> _RECORDED INFORMATION_:
◇ ◇ ◇ ◇
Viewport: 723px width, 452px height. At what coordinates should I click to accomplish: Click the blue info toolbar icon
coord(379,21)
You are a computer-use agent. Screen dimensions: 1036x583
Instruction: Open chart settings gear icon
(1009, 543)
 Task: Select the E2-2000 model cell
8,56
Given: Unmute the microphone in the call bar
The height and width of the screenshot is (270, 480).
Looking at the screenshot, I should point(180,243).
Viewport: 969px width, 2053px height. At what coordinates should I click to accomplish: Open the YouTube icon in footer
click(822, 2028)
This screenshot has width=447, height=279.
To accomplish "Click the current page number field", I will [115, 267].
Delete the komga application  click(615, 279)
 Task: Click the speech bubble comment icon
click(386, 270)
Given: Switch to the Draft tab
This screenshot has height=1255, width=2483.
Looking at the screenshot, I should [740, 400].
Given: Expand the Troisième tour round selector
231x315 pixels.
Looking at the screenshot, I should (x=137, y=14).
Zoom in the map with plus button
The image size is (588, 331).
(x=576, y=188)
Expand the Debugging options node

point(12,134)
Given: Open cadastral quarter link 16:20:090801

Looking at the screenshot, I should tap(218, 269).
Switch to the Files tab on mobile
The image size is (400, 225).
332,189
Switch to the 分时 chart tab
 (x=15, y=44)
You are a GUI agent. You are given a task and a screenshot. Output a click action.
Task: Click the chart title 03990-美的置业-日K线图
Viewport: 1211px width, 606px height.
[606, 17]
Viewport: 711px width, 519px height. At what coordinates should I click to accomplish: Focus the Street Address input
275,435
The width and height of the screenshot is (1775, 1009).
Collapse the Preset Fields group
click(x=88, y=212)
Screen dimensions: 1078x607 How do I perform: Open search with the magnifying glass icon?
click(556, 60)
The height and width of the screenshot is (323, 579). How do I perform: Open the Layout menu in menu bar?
◇ ◇ ◇ ◇
> _WRITTEN EXERCISE_:
Convert the listing above into a numbered list, one entry per line, omitting the blank lines.

> _OUTPUT BELOW_:
1. Viewport: 723px width, 452px height. At what coordinates should I click to accomplish: Click the blue info toolbar icon
2. coord(379,21)
3. You are a computer-use agent. Screen dimensions: 1036x583
4. Instruction: Open chart settings gear icon
5. (1009, 543)
6.  Task: Select the E2-2000 model cell
7. 8,56
8. Given: Unmute the microphone in the call bar
9. The height and width of the screenshot is (270, 480).
10. Looking at the screenshot, I should point(180,243).
11. Viewport: 969px width, 2053px height. At what coordinates should I click to accomplish: Open the YouTube icon in footer
12. click(822, 2028)
13. This screenshot has width=447, height=279.
14. To accomplish "Click the current page number field", I will [115, 267].
15. Delete the komga application  click(615, 279)
16.  Task: Click the speech bubble comment icon
17. click(386, 270)
18. Given: Switch to the Draft tab
19. This screenshot has height=1255, width=2483.
20. Looking at the screenshot, I should [740, 400].
21. Given: Expand the Troisième tour round selector
22. 231x315 pixels.
23. Looking at the screenshot, I should (x=137, y=14).
24. Zoom in the map with plus button
25. The image size is (588, 331).
26. (x=576, y=188)
27. Expand the Debugging options node
28. point(12,134)
29. Given: Open cadastral quarter link 16:20:090801
30. Looking at the screenshot, I should tap(218, 269).
31. Switch to the Files tab on mobile
32. The image size is (400, 225).
33. 332,189
34. Switch to the 分时 chart tab
35.  (x=15, y=44)
36. You are a GUI agent. You are given a task and a screenshot. Output a click action.
37. Task: Click the chart title 03990-美的置业-日K线图
38. Viewport: 1211px width, 606px height.
39. [606, 17]
40. Viewport: 711px width, 519px height. At what coordinates should I click to accomplish: Focus the Street Address input
41. 275,435
42. The width and height of the screenshot is (1775, 1009).
43. Collapse the Preset Fields group
44. click(x=88, y=212)
45. Screen dimensions: 1078x607 How do I perform: Open search with the magnifying glass icon?
46. click(556, 60)
47. The height and width of the screenshot is (323, 579). How do I perform: Open the Layout menu in menu bar?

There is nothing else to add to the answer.